We are also testing out a pilot program where we work with a smattering of designers and product developers in a project to enable them with materials to say like, “Hey, what might you innovate? What might you come up with?” The analogy that I would draw on is the iPhone or Android: What makes those devices so compelling? There’s definitely awesome engineering and they work well, but really what draws the consumer in are the apps. And the apps weren’t created all by Google and by Apple. Apps are created by people in disparate places. We’re testing this hypothesis that the same can be true in materials. There are signs and data that we’ve seen that we’re kind of at a renaissance around economic empowerment and building things. Now people have this ability to create a product and then, in a capital efficient way, bring it to market to sell it to. You don’t have to rely on wholesale and retail as the only distribution networks. So that’s a pilot that we’re working on in the same spirit of your question, which is democratization and enabling others to use our technology in innovative ways. So it’s both partnering with big companies but also looking at how we can empower individual innovators.
We named the company Checkerspot after a butterfly that is endangered in the Sierra Nevada that’s impacted by climate change. So it’s not going to surprise anybody that we think climate change is real. We think that this is bigger than one company — this is a huge existential problem that a team of 40 people, like ourselves, isn’t going to solve. This is huge. This is
global. You’ve got big companies that say they care, but there’s this inertia that exists with these big companies. To break through that inertia, you have to de-risk it. You have to show them what’s possible.

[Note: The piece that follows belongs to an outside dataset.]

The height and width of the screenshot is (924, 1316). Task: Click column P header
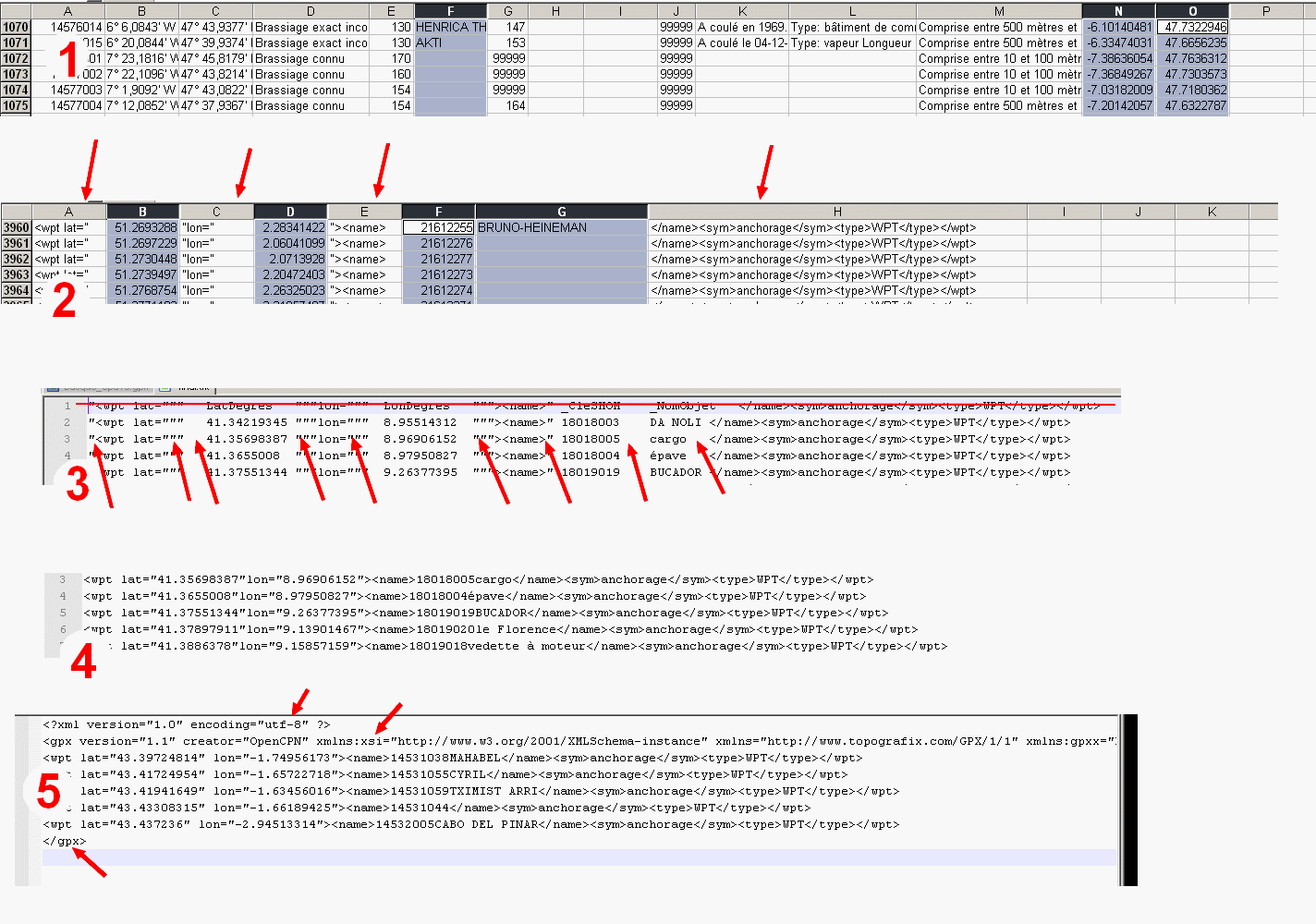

Our expectation isn’t that we’re going to go and all of a sudden grow from outdoor recreation and start building automobiles to compete with BMW. The model is to show what’s possible, but then to stay focused on innovation, and then as we demonstrate that, to make it available, to democratize it to the companies that want change but can’t quite take the risk to innovate in this way, but have invested billions of dollars in supply chains, in distribution, and in connection with the consumer.